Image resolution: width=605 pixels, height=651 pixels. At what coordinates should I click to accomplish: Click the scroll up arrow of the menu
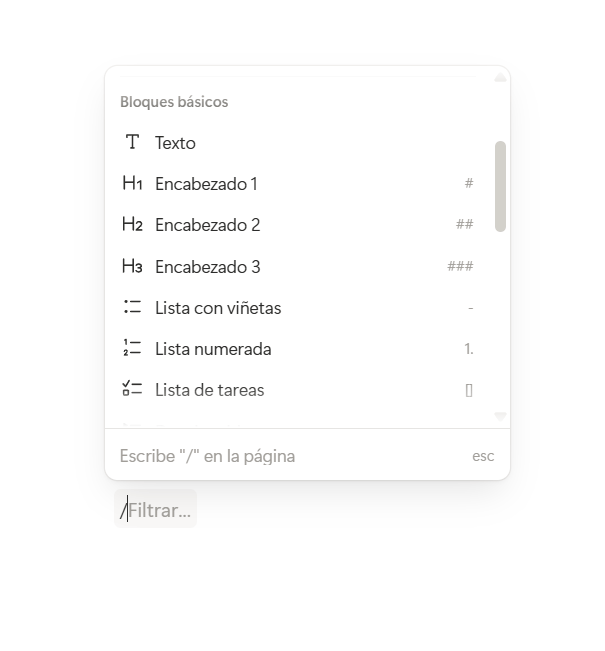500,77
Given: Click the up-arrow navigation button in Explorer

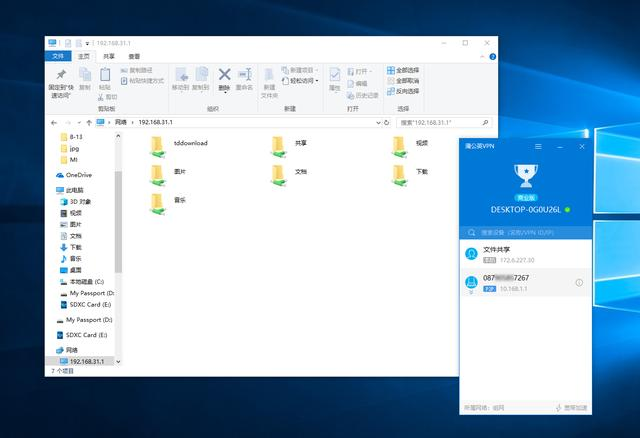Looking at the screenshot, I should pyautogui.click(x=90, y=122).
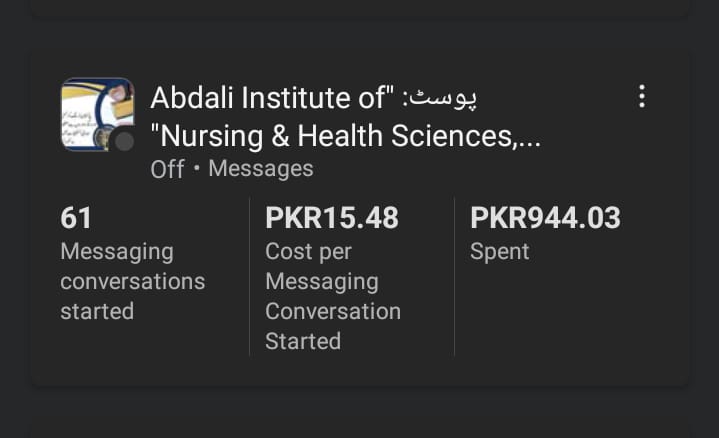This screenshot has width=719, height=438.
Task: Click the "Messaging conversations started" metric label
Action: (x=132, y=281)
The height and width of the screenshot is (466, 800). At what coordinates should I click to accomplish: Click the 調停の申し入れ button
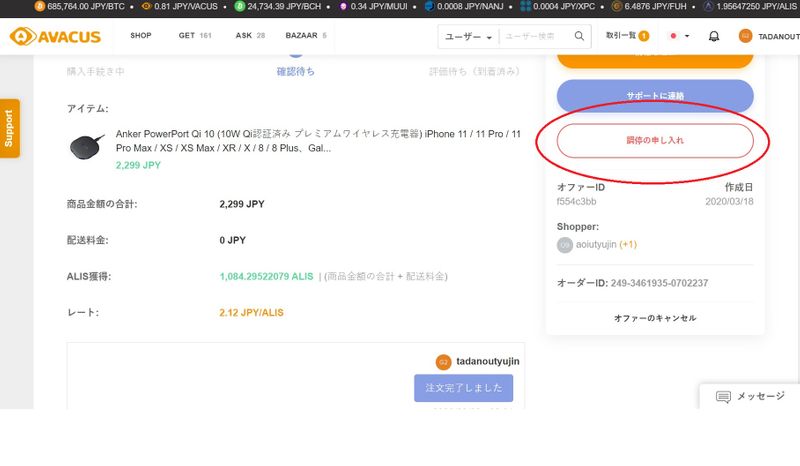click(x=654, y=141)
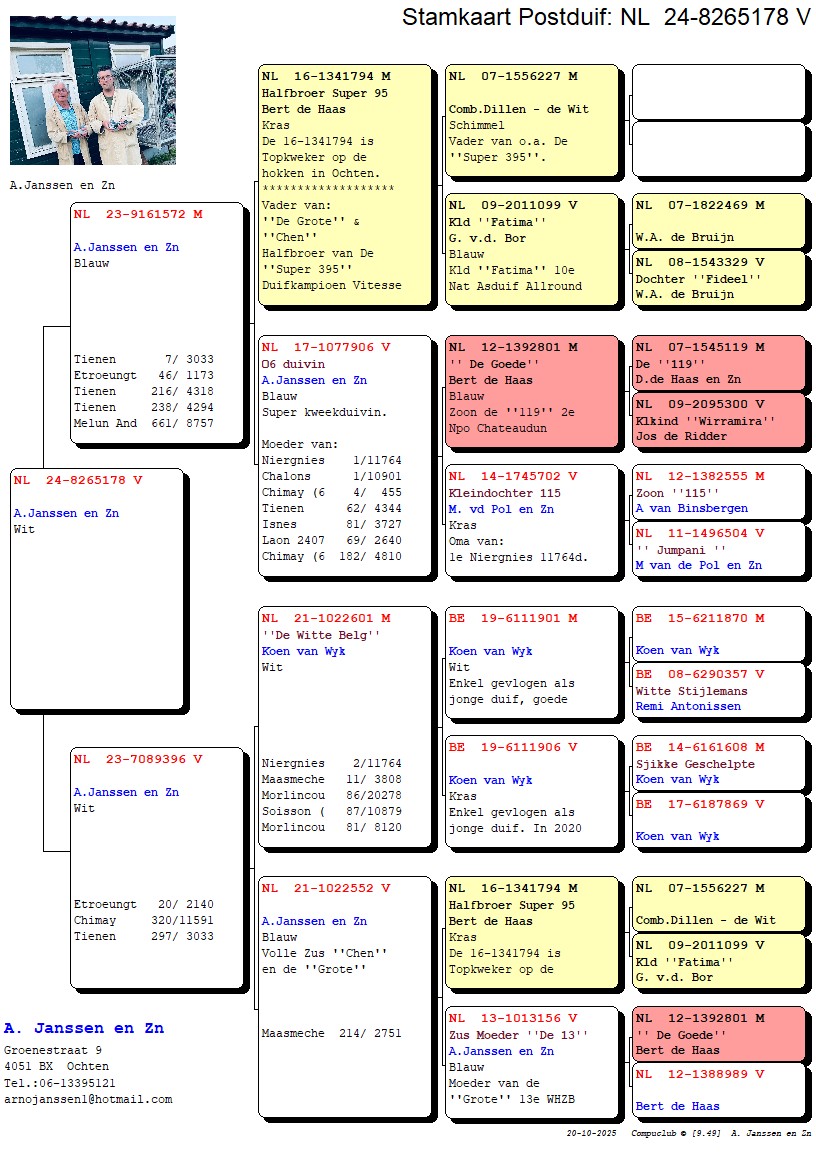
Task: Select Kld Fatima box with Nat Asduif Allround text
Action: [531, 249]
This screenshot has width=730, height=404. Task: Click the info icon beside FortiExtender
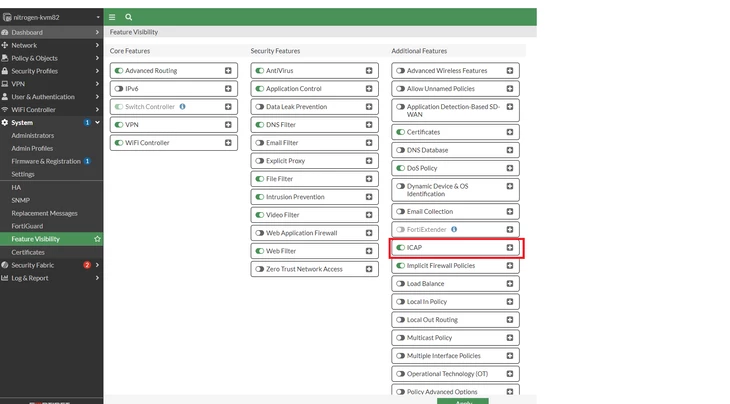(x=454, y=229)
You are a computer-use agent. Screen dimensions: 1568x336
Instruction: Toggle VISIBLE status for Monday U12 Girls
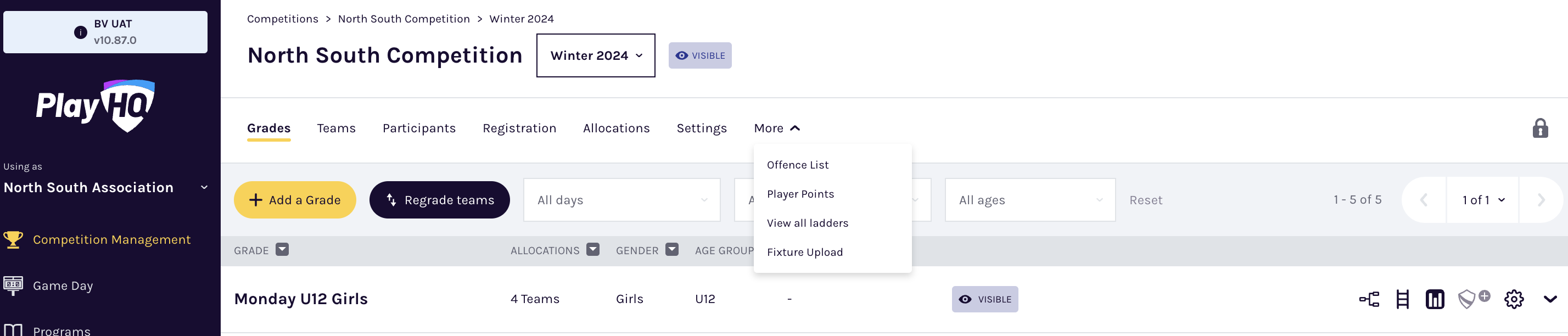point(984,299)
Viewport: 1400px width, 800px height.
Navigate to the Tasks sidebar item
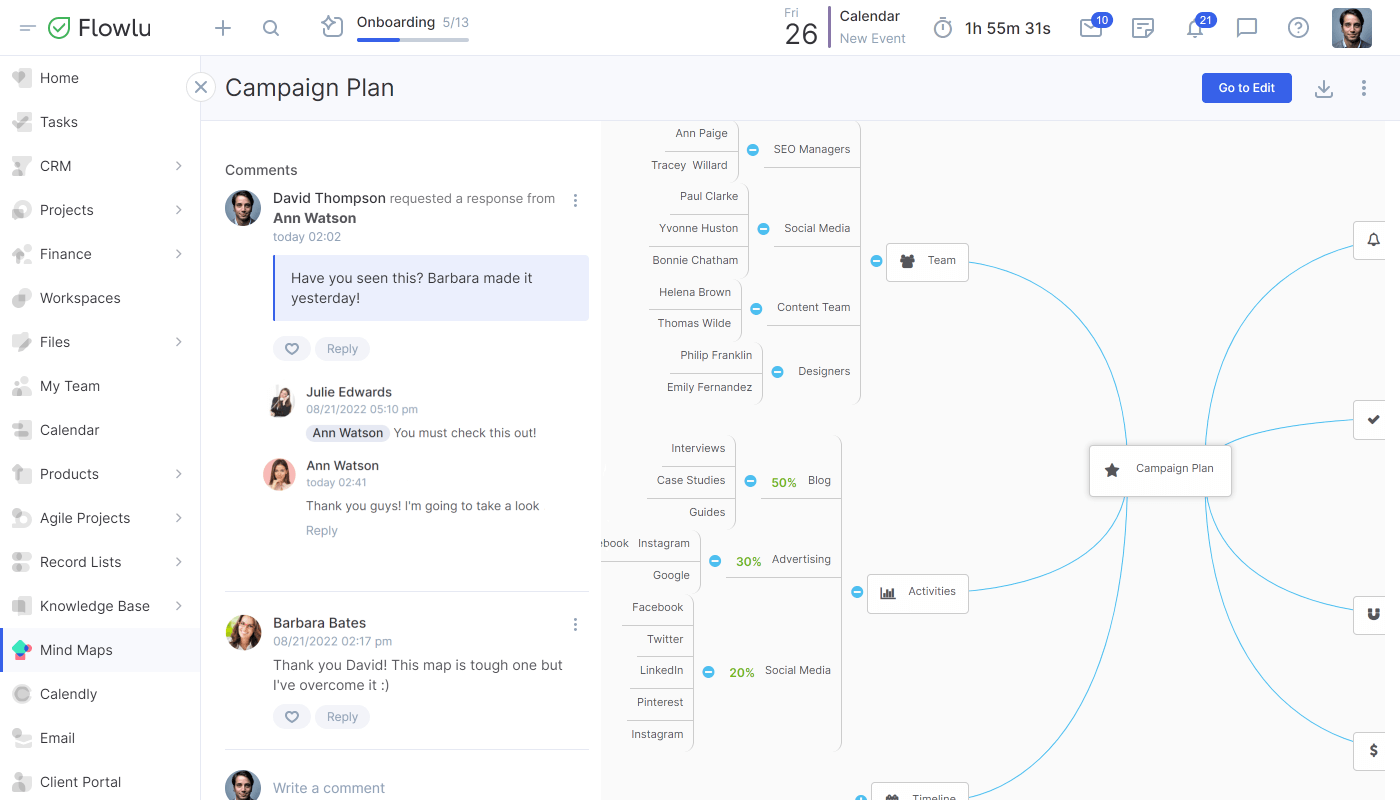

Work to be completed
Every line from the one with "Instruction: Toggle VISIBLE" through the last line of the data must be copied exactly. Leave the pictures out.

Response to the exercise
Instruction: Toggle VISIBLE status for Monday U12 Girls
point(984,299)
Viewport: 1400px width, 800px height.
Navigate to the Tasks sidebar item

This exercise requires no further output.